My mother pretends that nothing has changed.
She is good at this charade. Her every gesture oozes money and power now long gone. They wouldn't let her take her closets full of designer clothes when we left our country, but she still spends hours on her appearance pretending that photographers might still want to take pictures of her every outing, even dressed as she is now in J. C. Penney sale-rack clothes and drugstore lipstick. Pretending her old life didn't die along with my father.
My brother is six.
I try to remember six. What it might feel like at that age to be told that you are the exiled ruler. That you deserve to be king. That someday soon you will be once the right people die, that is.

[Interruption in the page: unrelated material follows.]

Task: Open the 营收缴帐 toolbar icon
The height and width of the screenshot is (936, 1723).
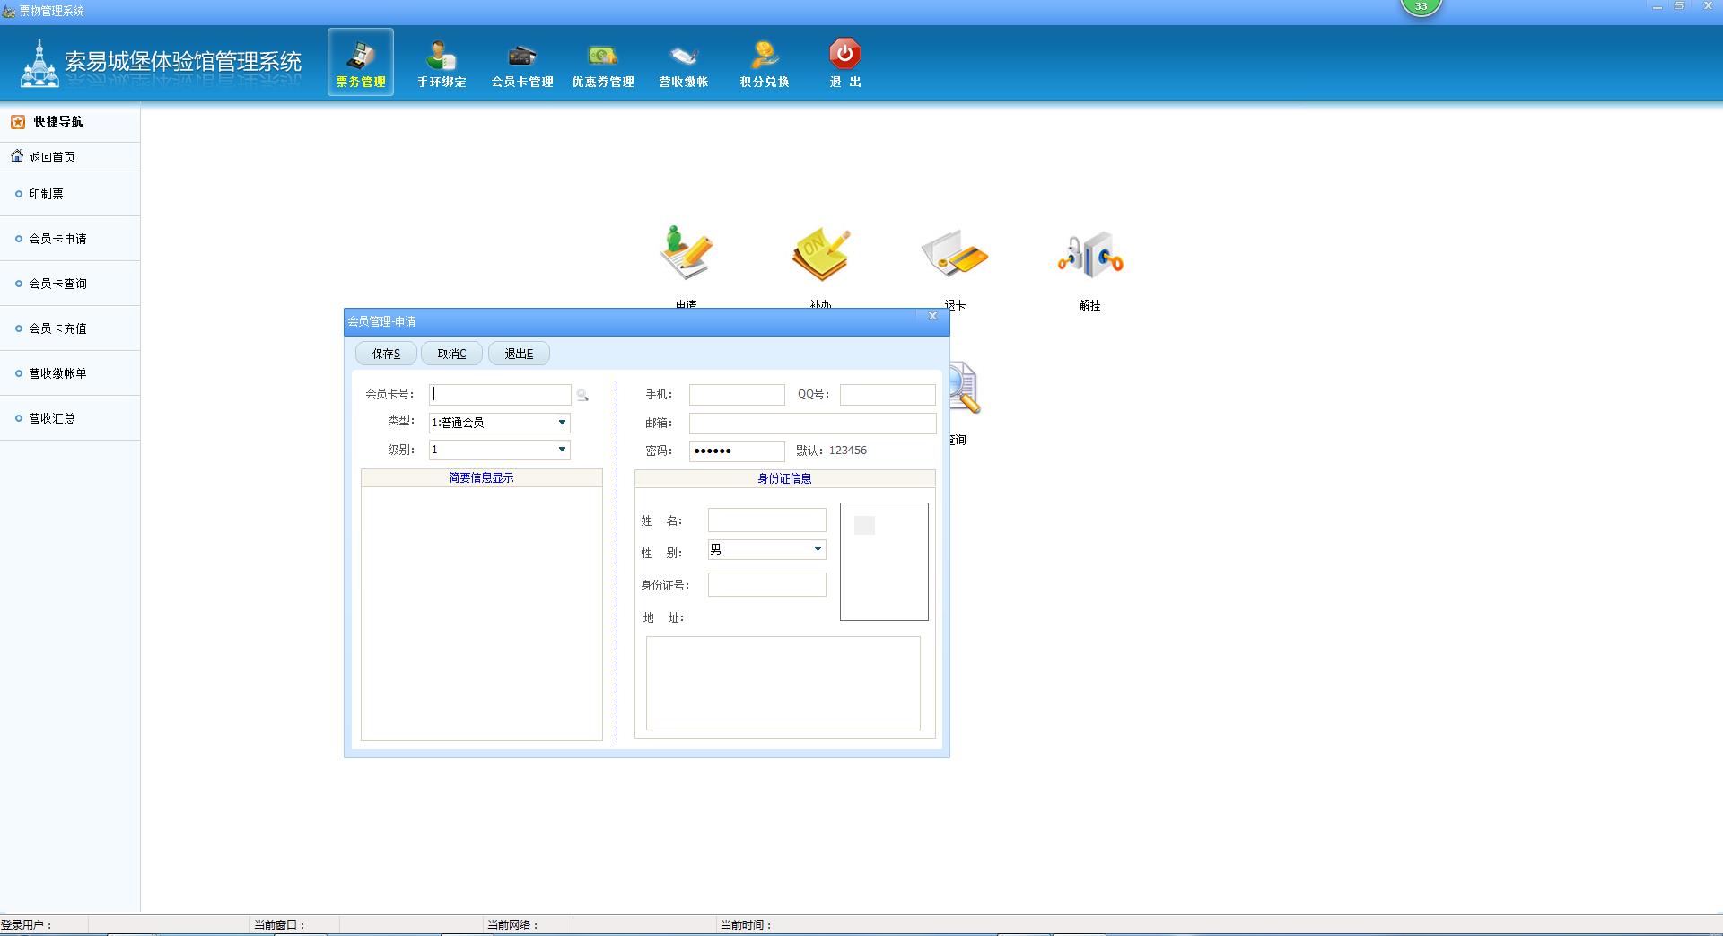Action: pos(683,63)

My younger brother's almost-title and nonexistent kingdom do not make me anything at all. And yet I'm right here beside him, thousands of miles from everything I once knew. Mine is a nameless, purposeless banishment. Guilt by relation.
My fifteenth birthday came and went yesterday. No one remembered. It's understandable, I suppose, considering what we've all been through in the last few weeks. There are bigger things to remember, and we all certainly have far bigger things to forget.
Perhaps I'll start calling myself the Invisible Queen. Sometimes just having a title helps.
My brother the king does not like that he has to share a bedroom with me.
I don't like it either. So I pretend he's not there. I ignore his king-sized tantrums and the dirty royal socks that he leaves on my bedspread. I pretend not to hear him when he tells me what to do.
"Mom!" Bastien shouts. "Laila isn't obeying me. Tell her she has to obey. I'm the king!" He pouts in a very regal way.
It doesn't help that Mother encourages him. She thinks it's cute. "Laila. Can't you at least show him respect? Someday you will have to, you know." She pinches his cheeks. "My little prince."
"King!" he insists, getting even more angry. "I'm not a prince. I'm a king!"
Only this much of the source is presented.